The Subtle Changes of Democracy

Article written in The Independent of Petrolia and Central Lambton. 

Editorial written by The Independent staff, Sept. 14, 2017

Who speaks for you?

We live in a democracy where we elect people to represent our views. It’s not a difficult concept. Generations of people have known this to be true.

But, we believe the people we elect are allowing that basic democratic principle to be eroded.

St. Clair Mayor Steve Arnold made that point at a recent county council meeting. He questioned a forum being hosted by the Sarnia-Lambton Chamber of Commerce. It’s billed as a State of the County event. The chamber hosts it it every year. Usually, elected representatives are the panelists. This year, the top administrators from a number of municipalities are the guests.

Arnold, while being respectful of the staff at the county, voiced his concern about the concept.

While administrators have intimate knowledge of their community’s affairs, it is the politicians who are supposed to set the course for the municipalities. They should be the people speaking on the State of the County. “My warden speaks for my council in any venue,” he says.

He’s right. But our democratic system is being twisted ever so subtly.

For the past 10 years, consultants – usually former bureaucrats – have been convincing elected politicians that you hire good people and take their advice. That can make the people we elect basically yes men and women.

There are some politicians who buck this sentiment. Around some council tables, administrators’ ideas are regularly turned down as politicians find a different solution.
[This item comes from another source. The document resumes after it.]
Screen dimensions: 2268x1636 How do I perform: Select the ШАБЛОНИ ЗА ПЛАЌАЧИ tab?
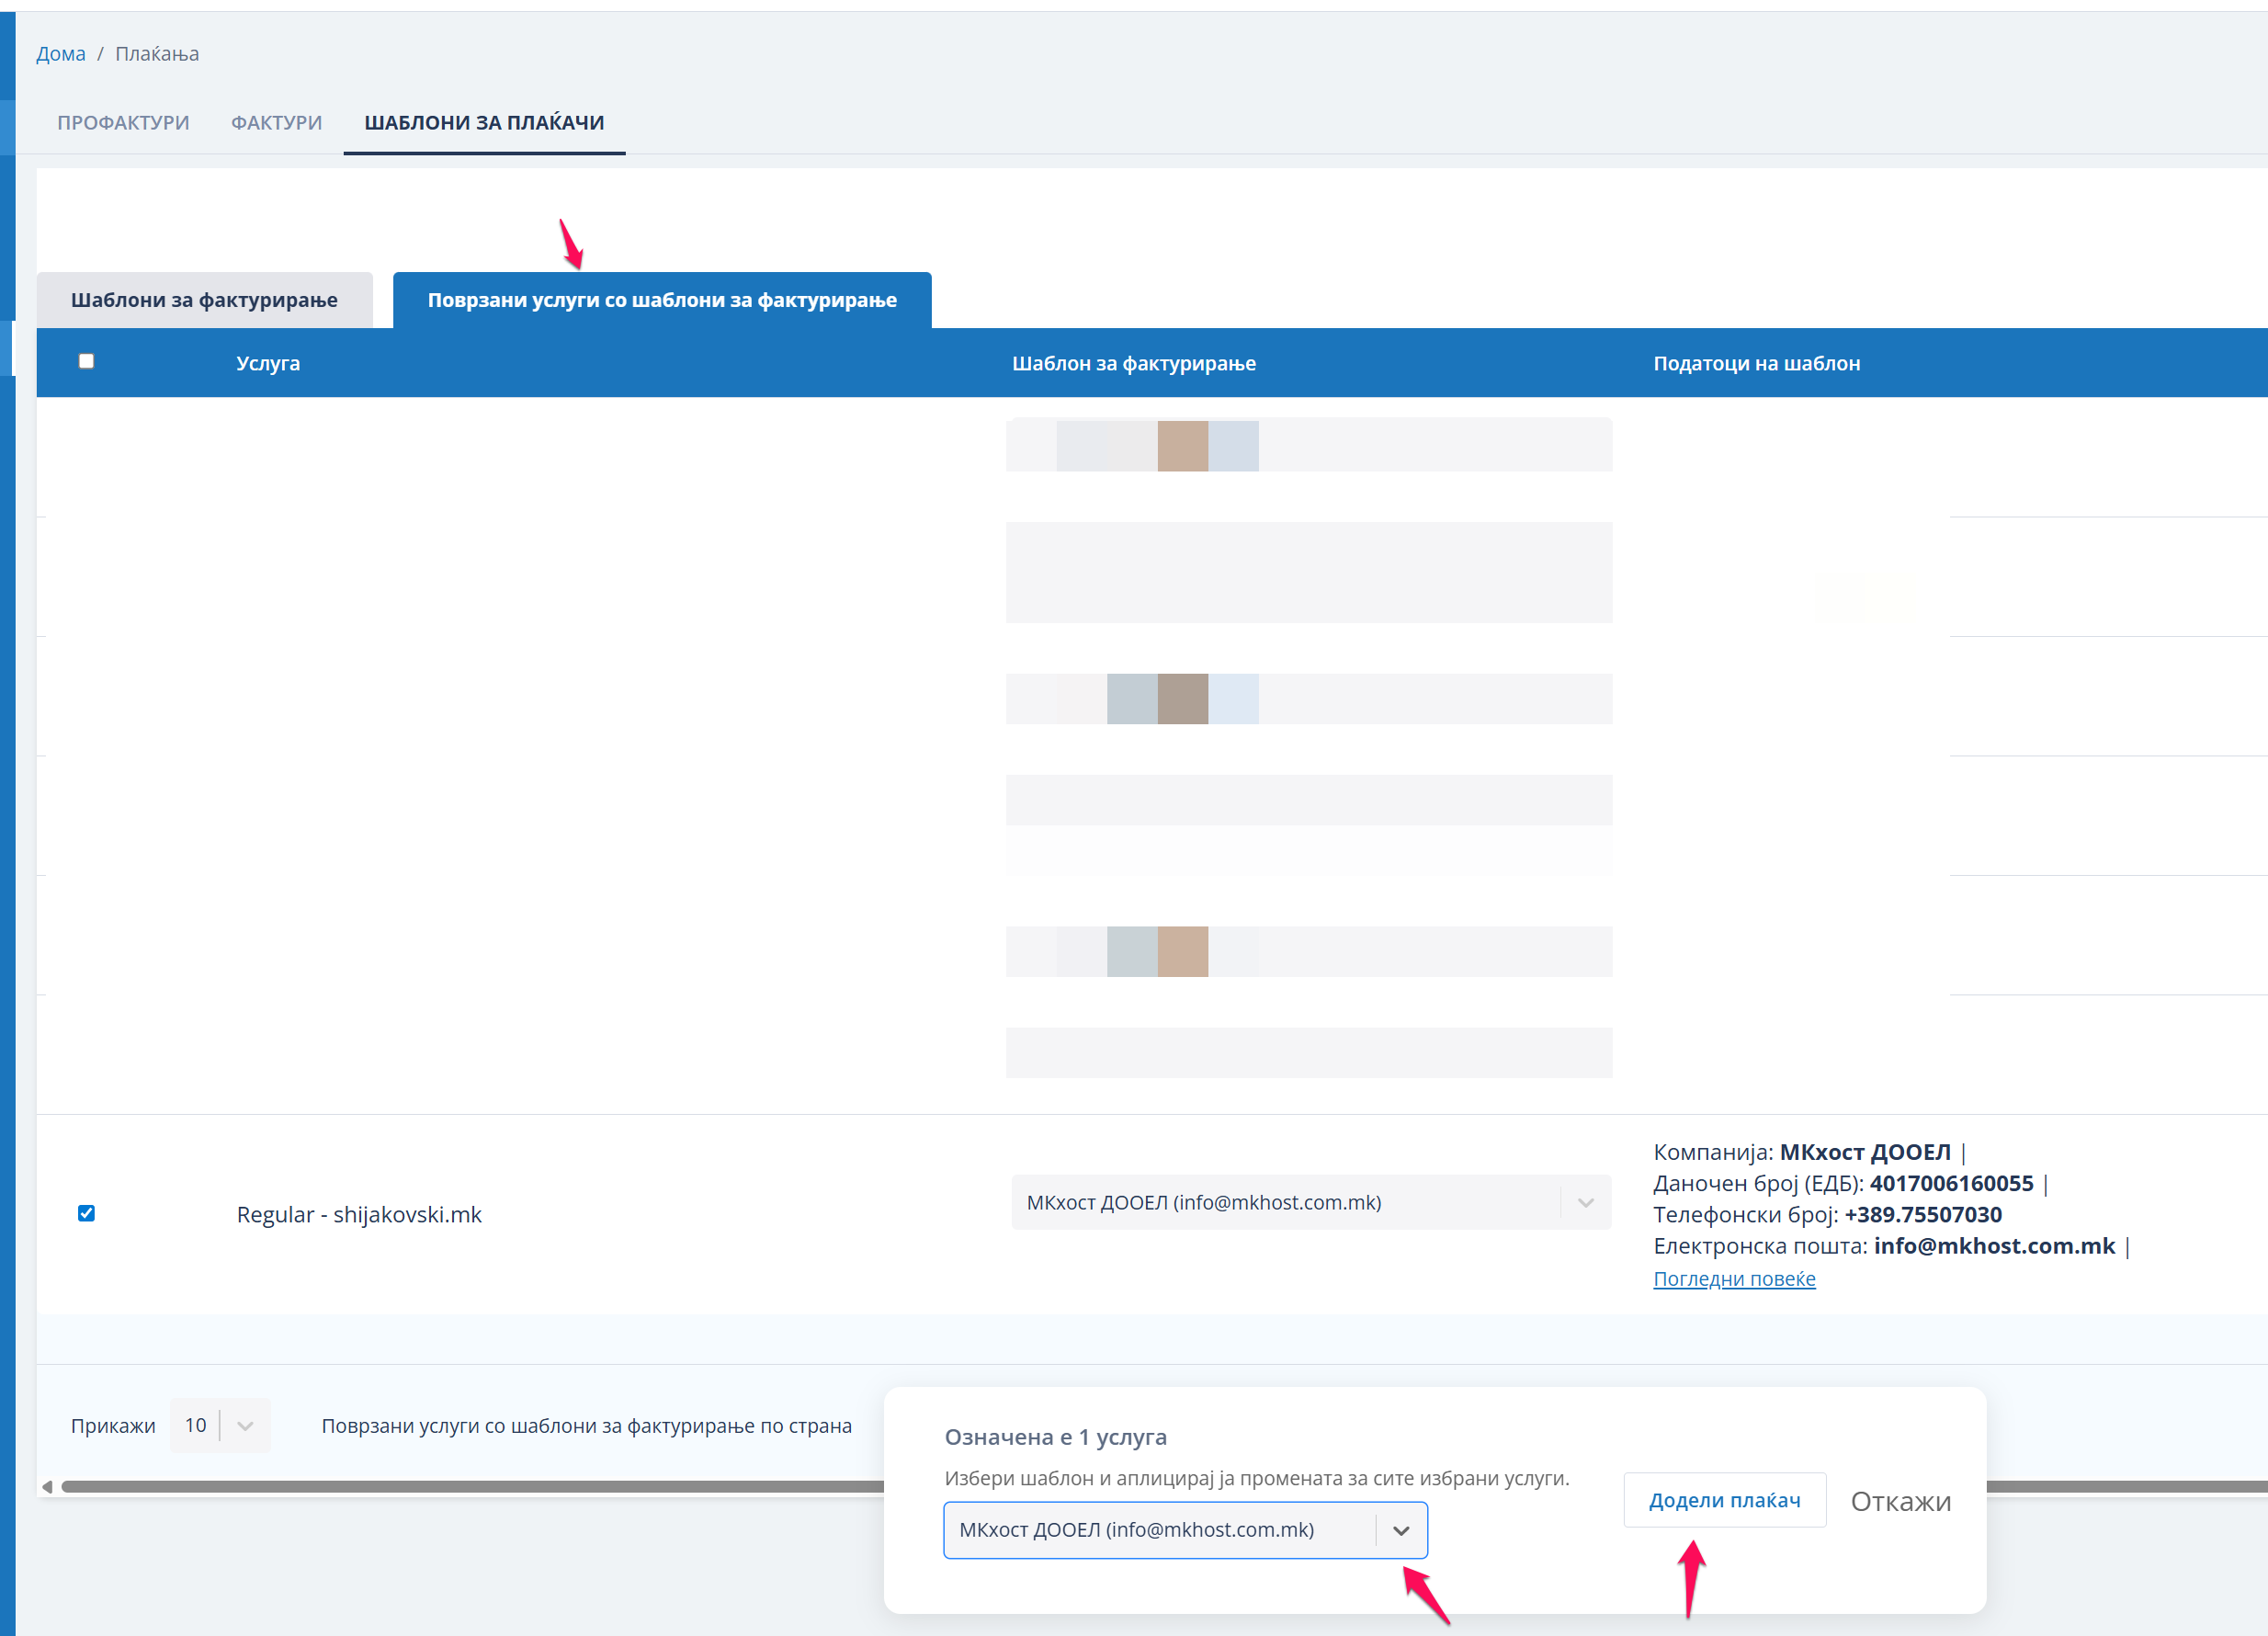coord(484,122)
But many politicians agree. At budget time, some will openly admit they don’t read the information provided to them. The administration, they say, know what they are doing. It seems it is far easier to go along with ideas than to critically examine things.

There is no doubt the administrators are well meaning, love their communities and have good ideas. But they are not elected to make the decisions.

Having competent administrators is good but the will of the people, who are represented by elected officials, is still paramount in this democracy.